What you have to do |
Write out exactly the lines below that run from the one containing "Click the LANCET ONCOLOGY journal name" through the one containing "Go back using the top-left arrow", both included, with no other lines.

Start of Given records

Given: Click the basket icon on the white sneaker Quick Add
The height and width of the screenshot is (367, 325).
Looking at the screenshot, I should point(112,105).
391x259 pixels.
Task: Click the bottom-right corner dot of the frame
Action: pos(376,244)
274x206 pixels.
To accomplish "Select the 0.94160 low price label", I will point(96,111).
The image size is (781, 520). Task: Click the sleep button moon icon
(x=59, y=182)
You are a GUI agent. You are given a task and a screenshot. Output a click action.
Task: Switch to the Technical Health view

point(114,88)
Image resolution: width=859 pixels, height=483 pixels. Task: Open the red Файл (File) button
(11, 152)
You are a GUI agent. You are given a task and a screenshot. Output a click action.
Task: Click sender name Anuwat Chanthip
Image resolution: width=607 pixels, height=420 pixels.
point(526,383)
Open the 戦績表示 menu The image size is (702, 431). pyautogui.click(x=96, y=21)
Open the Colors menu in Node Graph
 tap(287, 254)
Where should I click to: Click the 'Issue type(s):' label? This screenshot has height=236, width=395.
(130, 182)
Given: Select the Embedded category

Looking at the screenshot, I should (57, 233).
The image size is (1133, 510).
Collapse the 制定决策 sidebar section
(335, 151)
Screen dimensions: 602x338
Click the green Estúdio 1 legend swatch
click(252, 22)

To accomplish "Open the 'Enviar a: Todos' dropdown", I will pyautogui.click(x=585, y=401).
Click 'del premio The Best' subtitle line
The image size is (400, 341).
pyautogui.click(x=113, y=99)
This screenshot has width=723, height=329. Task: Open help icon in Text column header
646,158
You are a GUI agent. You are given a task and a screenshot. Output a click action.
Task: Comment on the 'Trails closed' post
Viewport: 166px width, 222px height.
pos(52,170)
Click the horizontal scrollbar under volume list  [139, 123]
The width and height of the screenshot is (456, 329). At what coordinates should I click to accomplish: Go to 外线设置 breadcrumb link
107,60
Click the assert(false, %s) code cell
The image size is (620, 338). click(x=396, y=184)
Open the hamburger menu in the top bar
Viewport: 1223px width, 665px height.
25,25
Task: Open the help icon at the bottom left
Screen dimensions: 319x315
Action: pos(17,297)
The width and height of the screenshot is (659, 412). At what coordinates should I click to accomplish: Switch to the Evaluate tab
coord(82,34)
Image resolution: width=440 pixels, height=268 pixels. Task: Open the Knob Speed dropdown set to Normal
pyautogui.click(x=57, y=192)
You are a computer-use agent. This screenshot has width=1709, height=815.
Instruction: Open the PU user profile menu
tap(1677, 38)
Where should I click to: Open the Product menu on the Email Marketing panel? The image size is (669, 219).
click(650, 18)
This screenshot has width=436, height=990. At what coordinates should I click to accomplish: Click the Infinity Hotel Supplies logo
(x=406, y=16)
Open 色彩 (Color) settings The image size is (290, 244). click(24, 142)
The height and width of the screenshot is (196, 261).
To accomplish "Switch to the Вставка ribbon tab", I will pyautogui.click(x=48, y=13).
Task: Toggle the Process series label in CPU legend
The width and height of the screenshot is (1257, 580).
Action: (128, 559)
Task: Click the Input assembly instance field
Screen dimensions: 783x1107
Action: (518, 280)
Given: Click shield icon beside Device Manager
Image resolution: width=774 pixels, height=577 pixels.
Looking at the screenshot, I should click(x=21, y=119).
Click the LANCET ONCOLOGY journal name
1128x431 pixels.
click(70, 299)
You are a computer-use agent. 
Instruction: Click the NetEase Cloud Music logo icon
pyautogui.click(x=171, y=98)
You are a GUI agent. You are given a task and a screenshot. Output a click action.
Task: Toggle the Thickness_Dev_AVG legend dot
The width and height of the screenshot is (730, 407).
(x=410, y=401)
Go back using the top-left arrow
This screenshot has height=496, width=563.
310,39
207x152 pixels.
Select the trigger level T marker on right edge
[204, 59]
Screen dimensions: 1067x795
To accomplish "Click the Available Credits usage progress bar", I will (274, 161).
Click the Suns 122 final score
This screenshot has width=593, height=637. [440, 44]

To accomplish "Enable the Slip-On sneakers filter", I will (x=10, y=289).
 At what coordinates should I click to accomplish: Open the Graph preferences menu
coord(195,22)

End of Given records

Response area |
Click the LANCET ONCOLOGY journal name
1128x431 pixels.
click(70, 299)
You are a computer-use agent. 
Instruction: Click the NetEase Cloud Music logo icon
pyautogui.click(x=171, y=98)
You are a GUI agent. You are given a task and a screenshot. Output a click action.
Task: Toggle the Thickness_Dev_AVG legend dot
The width and height of the screenshot is (730, 407).
(x=410, y=401)
Go back using the top-left arrow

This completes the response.